Research

In current clinical practice, while the characteristics of malignant and benign breast lesions are well established by conventional imaging techniques, the overlapping appearances of malignant and benign lesions have prompted radiologists to recommend biopsy for most low and moderate risk breast lesions. As a result, in the United States, approximately one million image-guided breast biopsies are performed each year, with the majority of the lesions yielding benign results. This project will explore the potential of Ultrasound (US)-guided diffuse optical tomography (DOT) as an adjunct to US in a diagnostic setting, with the goal of reducing benign biopsies by providing additional lesion vascularity information. Three aims are: 1) Integrate a compact US-guided DOT system and automated data processing, data selection, and the reconstruction algorithms into a user friendly platform for on-site near-real-time diagnosis in the current standard-of-care clinical flow; 2) Prospectively assess the potential impact of adjunctive US-guided DOT in avoiding breast biopsy for patients with a breast abnormality of low or moderate suspiciousness on the basis of conventional breast imaging; and 3) Perform statistical analysis to validate the reduction of benign biopsy and potential of missing malignant lesions.
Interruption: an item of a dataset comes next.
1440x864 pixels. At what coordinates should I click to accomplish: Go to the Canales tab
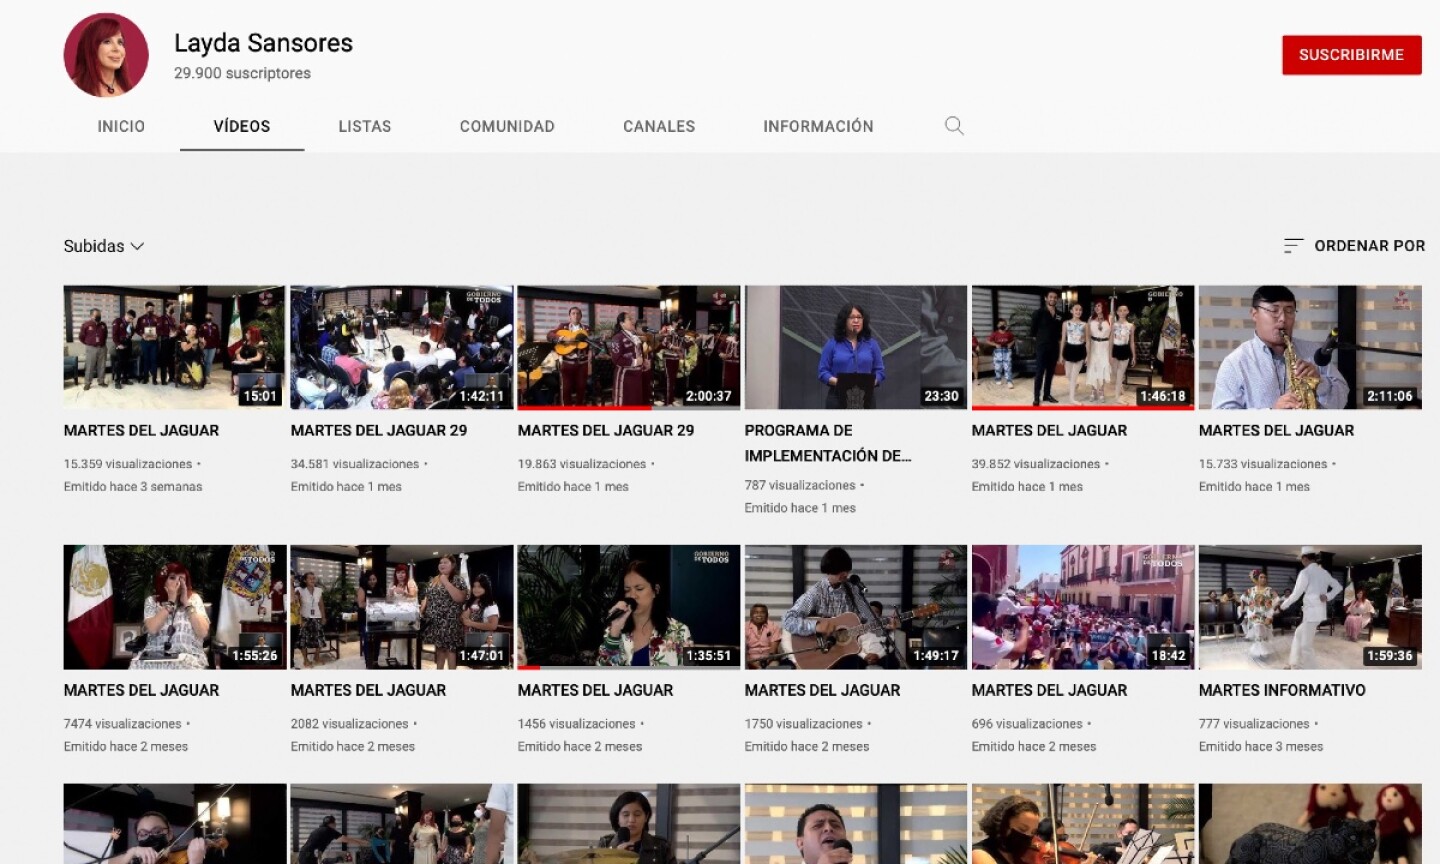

The successful completion of the project may result in a paradigm shift in how we manage low risk benign lesions in current clinical practice and will reduce health care cost without compromising cancer detection sensitivity.

We are recruiting PhD students, postdoctoral fellows on research of robust DOT data preprocessing, finite element methods for modeling data distortion, robust imaging reconstruction, statistical and machine learning methods for data-adaptive imaging reconstruction.
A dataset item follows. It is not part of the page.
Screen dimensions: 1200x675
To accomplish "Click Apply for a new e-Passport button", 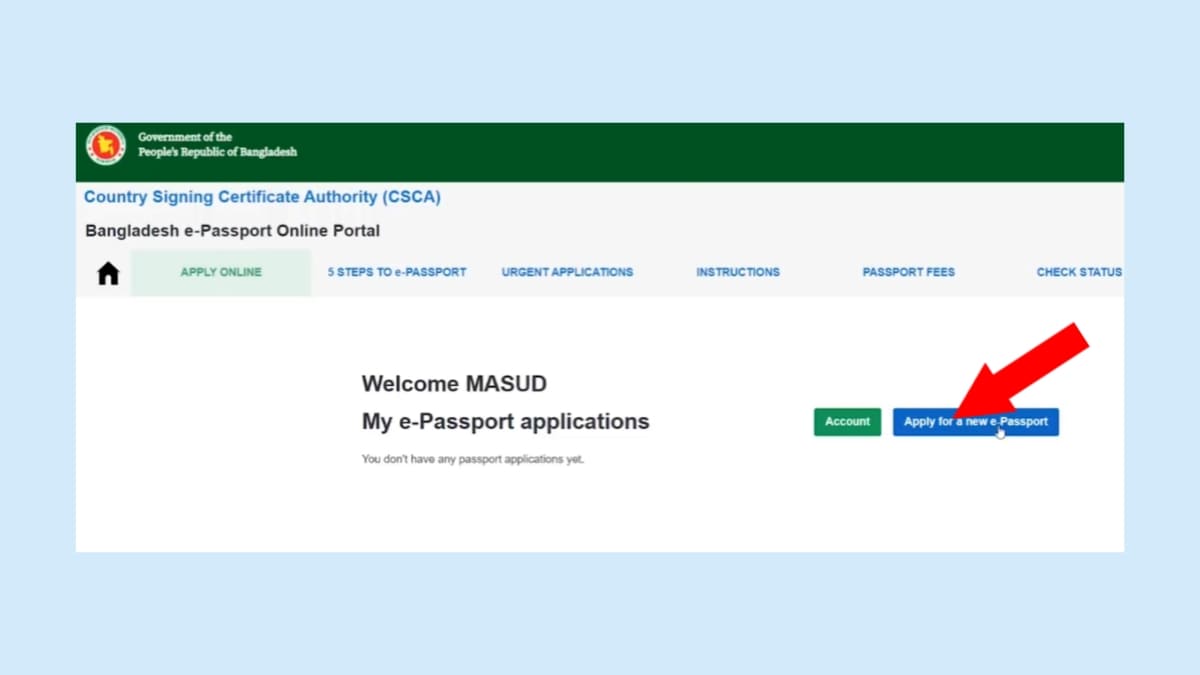I will [x=975, y=422].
In this project, an ultrasound-guided near infrared tomography technique has been be refined and validated for imaging locally advanced breast cancers in patients who are undergoing neoadjuvant chemotherapy. The targeted larger patient pool will be used a) to determine the best time-window to assess response based on different treatment regimens; b) to validate the prediction model developed from pilot data based on tumor pathological variables, tumor molecular markers of estrogen receptor (ER), progesterone receptor (PR), and HER-2/neu, and pretreatment NIR functional parameters as well as response rate based on one cycle of hemoglobin change. The successful completion of the project may provide a means to improve the current clinical practice by accurately predicting an individual patient’s response.

We are recruiting motivated PhD students on research of robust DOT imaging reconstruction, statistical and machine learning methods for cancer treatment prediction.
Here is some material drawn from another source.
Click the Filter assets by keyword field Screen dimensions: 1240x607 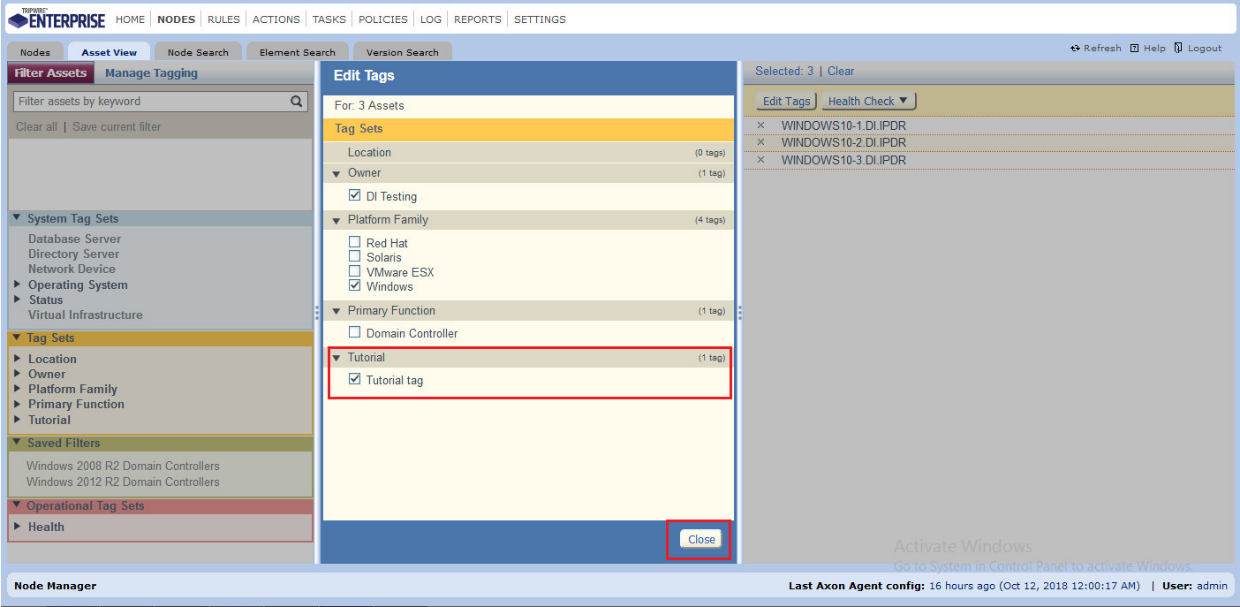(x=150, y=101)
Current technologies (ultrasound, CT, MRI, PET, CA125 and physical exam) provide insufficient data to determine whether an ovary must be removed or is likely cancerous; therefore, a better method is needed to determine if ovarian tissue is malignant or benign. In this project, a new transvaginal imaging device optimized for ovarian cancer detection and diagnosis has been developed and validated from ex vivo and in vivo clinical studies. We have studied ovaries from both premenopausal and postmenopausal women with normal, abnormal and malignant ovarian tissue in an attempt to provide a more cost effective and accurate diagnostic technique to aid doctors and patients in determining the need for surgery. The successful completion of the project may provide a means to improve the current clinical practice; it will provide necessary technology to improve early ovarian cancer detection; and it will be an effective means to avoid surgery in most patients with a normal ovary.

We are recruiting motivated PhD students and post docs on research of photoacoustic systems, experiments, photoacoustic imaging algorithms, methods of machine learning to distinguish malignant from benign lesions.  

Colorectal cancer remains the 2nd most common malignancy diagnosed worldwide and accounts for over 100,000 new cases annually in the US. Current treatment methods typically involve surgical resection with selective use of radiation and chemotherapy depending on disease site and stage. Some of the greatest gains in survival, however, have come from aggressive endoscopic screening. However, several scenarios continue to complicate endoscopic surveillance: identification and assessment of flat neoplasia like sessile polyps and oncologic restaging following neoadjuvant therapy; these can harbor early cancers but remain difficult to identify with standard endoscopic techniques. Additionally, quantitative evaluation of the mucosa for residual rectal cancer after neoadjuvant treatment remains exceedingly difficult by flexible or rigid endoscopic technology.

We are developing, Optical Coherence Tomography (OCT), structured light, and photoacoustic microscopy techniques for non-invasive diagnosis and staging of colorectal cancers, and assessment of treatment response of colorectal cancers.

We are recruiting motivated PhD students and postdoctoral fellows on research and development of OCT, structured light, photoacoustic microscopy catheter systems, experiments, imaging data processing and imaging algorithms.